### WHAT YOU NEED TO DO
Please retype the listing exactly as it appears, skipping each picture.

□ □ □ □ □ □ □

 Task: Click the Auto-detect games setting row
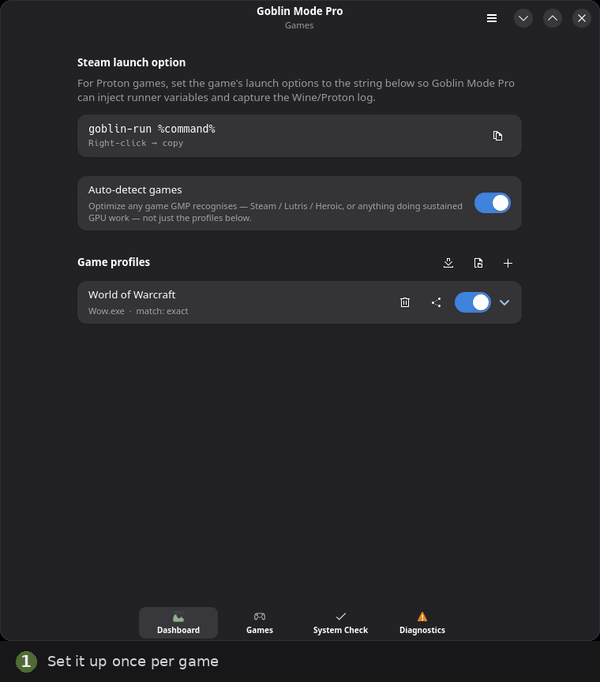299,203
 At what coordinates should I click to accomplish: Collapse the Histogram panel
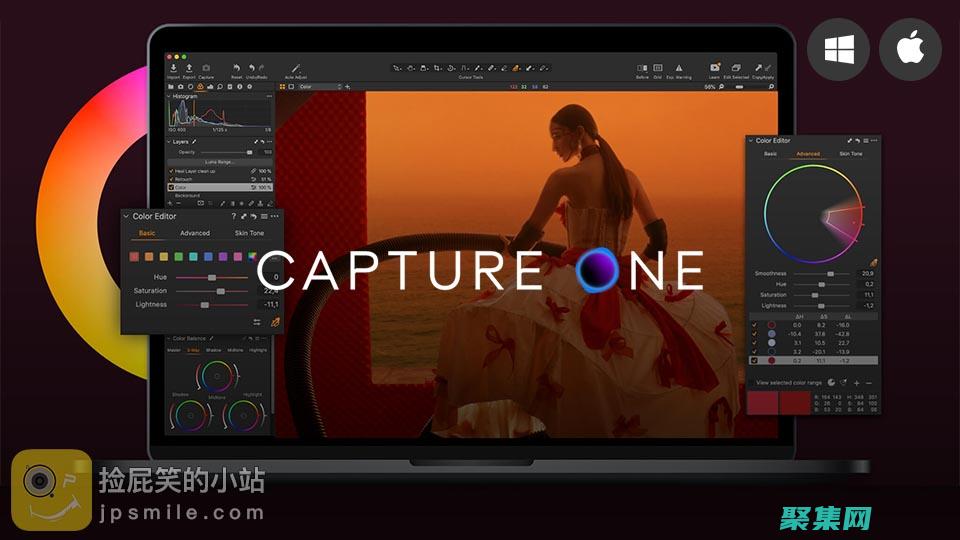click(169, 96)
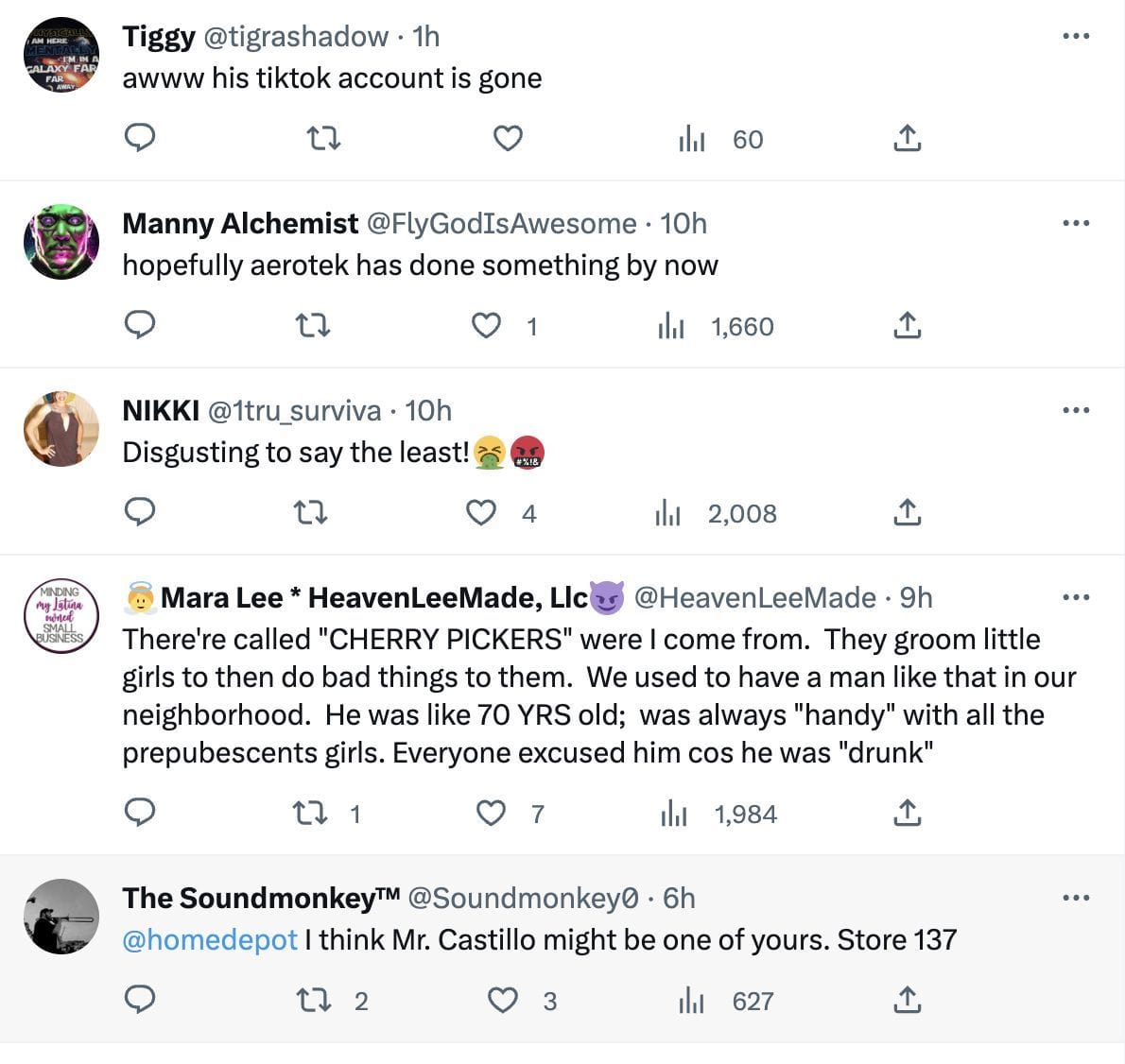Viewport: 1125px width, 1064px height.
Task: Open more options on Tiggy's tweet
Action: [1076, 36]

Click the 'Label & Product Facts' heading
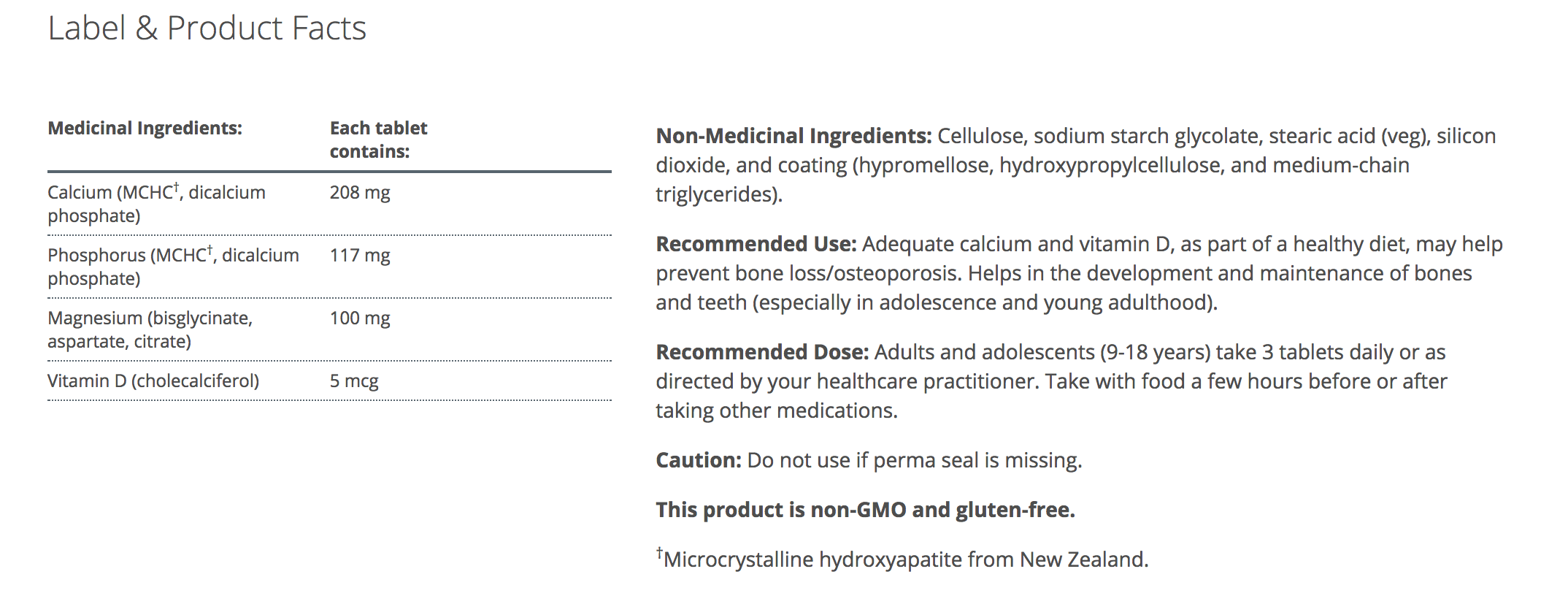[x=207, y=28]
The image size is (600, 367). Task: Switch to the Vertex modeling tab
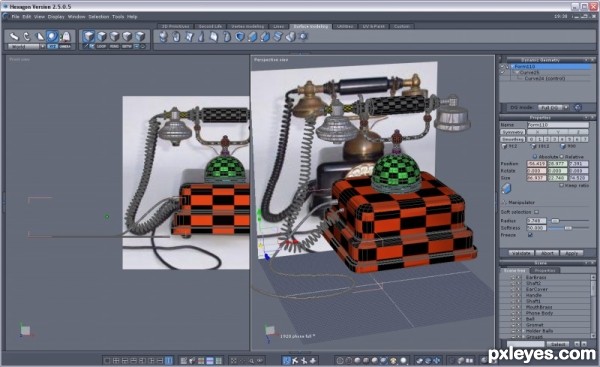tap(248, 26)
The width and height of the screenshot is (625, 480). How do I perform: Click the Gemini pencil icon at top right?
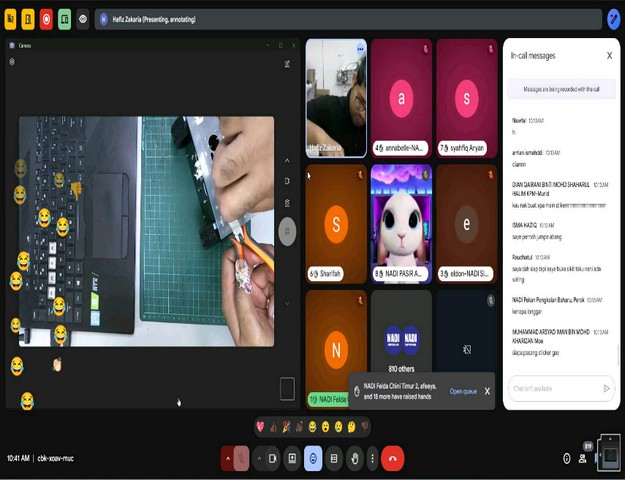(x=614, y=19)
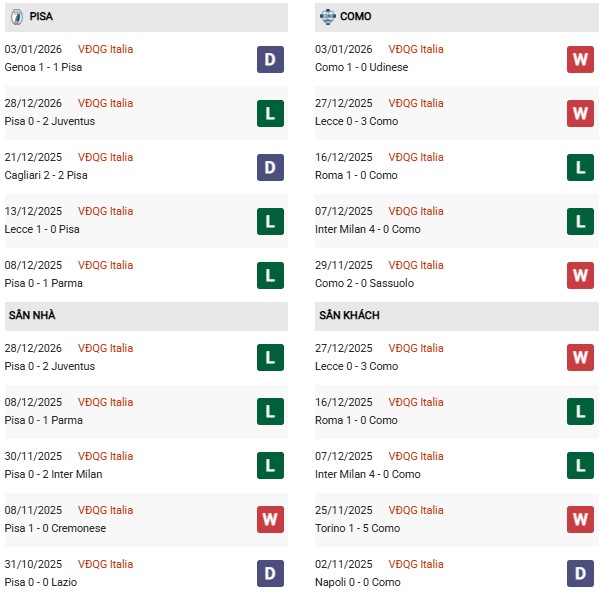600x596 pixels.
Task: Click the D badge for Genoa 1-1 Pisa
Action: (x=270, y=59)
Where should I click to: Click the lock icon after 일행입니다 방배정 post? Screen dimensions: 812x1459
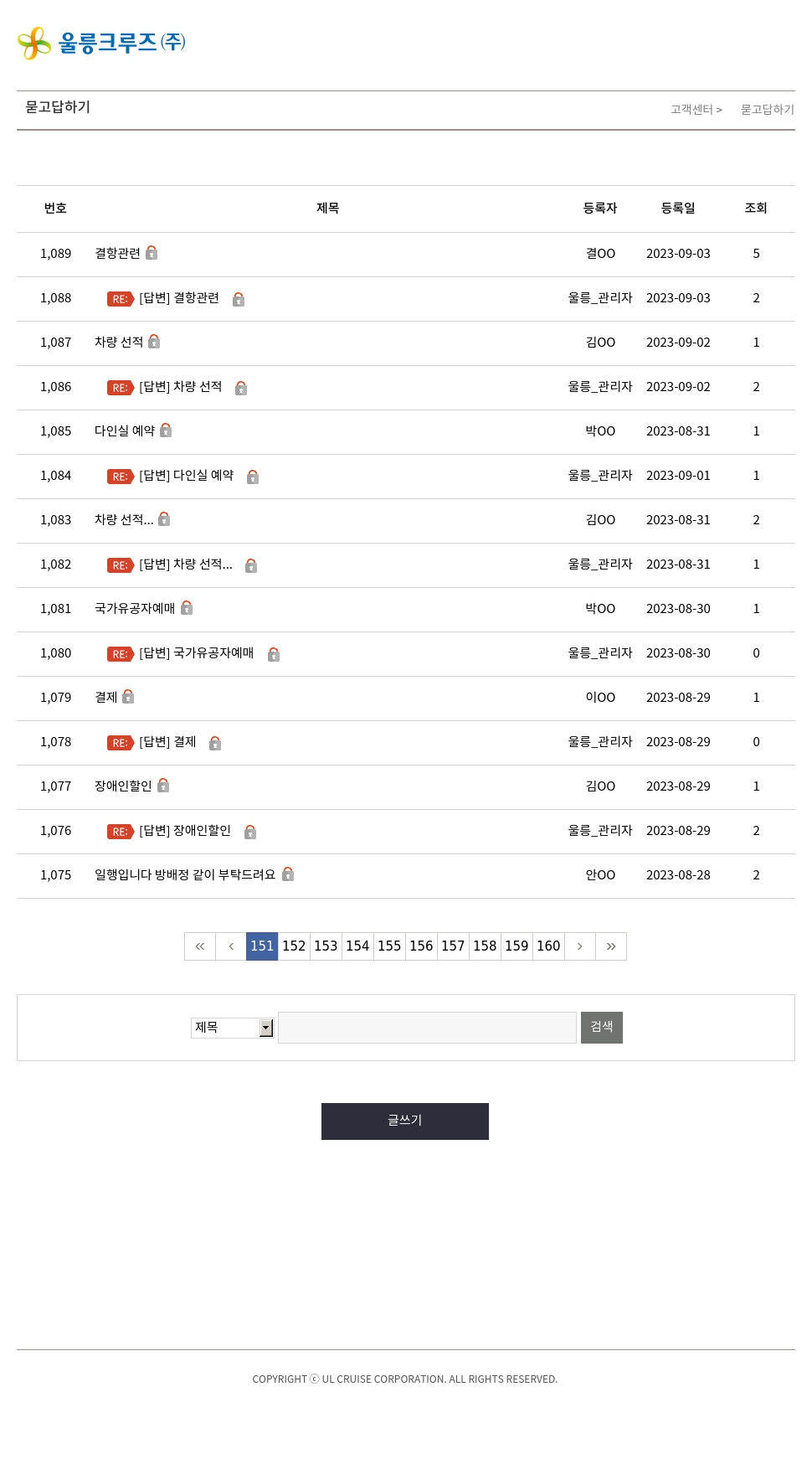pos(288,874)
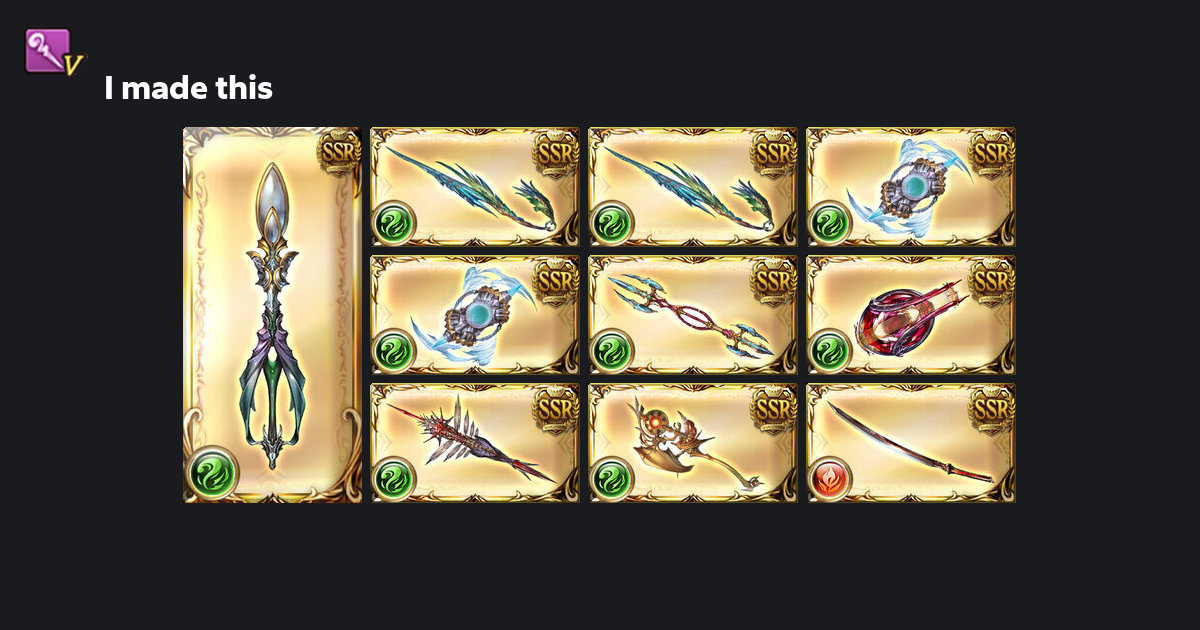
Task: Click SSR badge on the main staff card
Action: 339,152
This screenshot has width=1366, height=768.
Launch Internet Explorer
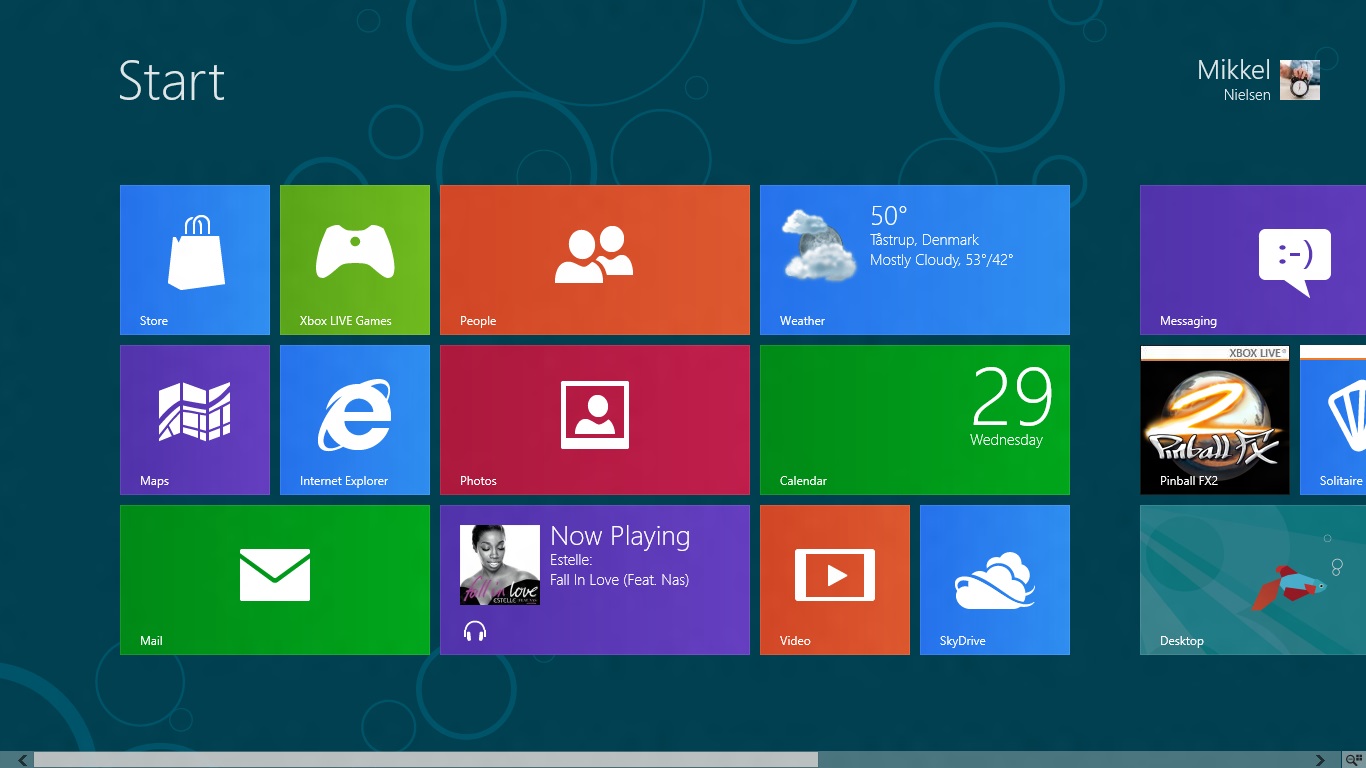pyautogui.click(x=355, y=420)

□ □ □ □ □ □ □

### TASK RESPONSE
 Task: Click the Auto-detect games setting row
299,203
 At what coordinates should I click to accomplish: Collapse the Histogram panel
click(169, 96)
Viewport: 1125px width, 1064px height.
Task: Open more options on Tiggy's tweet
Action: [1076, 36]

Click the 'Label & Product Facts' heading
[x=207, y=28]
The image size is (600, 367). Task: Switch to the Vertex modeling tab
tap(248, 26)
The width and height of the screenshot is (625, 480). How do I perform: Click the Gemini pencil icon at top right?
(x=614, y=19)
600x596 pixels.
Task: Click the D badge for Genoa 1-1 Pisa
Action: (x=270, y=59)
Where should I click to: Click the lock icon after 일행입니다 방배정 post? Screen dimensions: 812x1459
pos(288,874)
Task: Click SSR badge on the main staff card
Action: 339,152
This screenshot has width=1366, height=768.
Launch Internet Explorer
pyautogui.click(x=355, y=420)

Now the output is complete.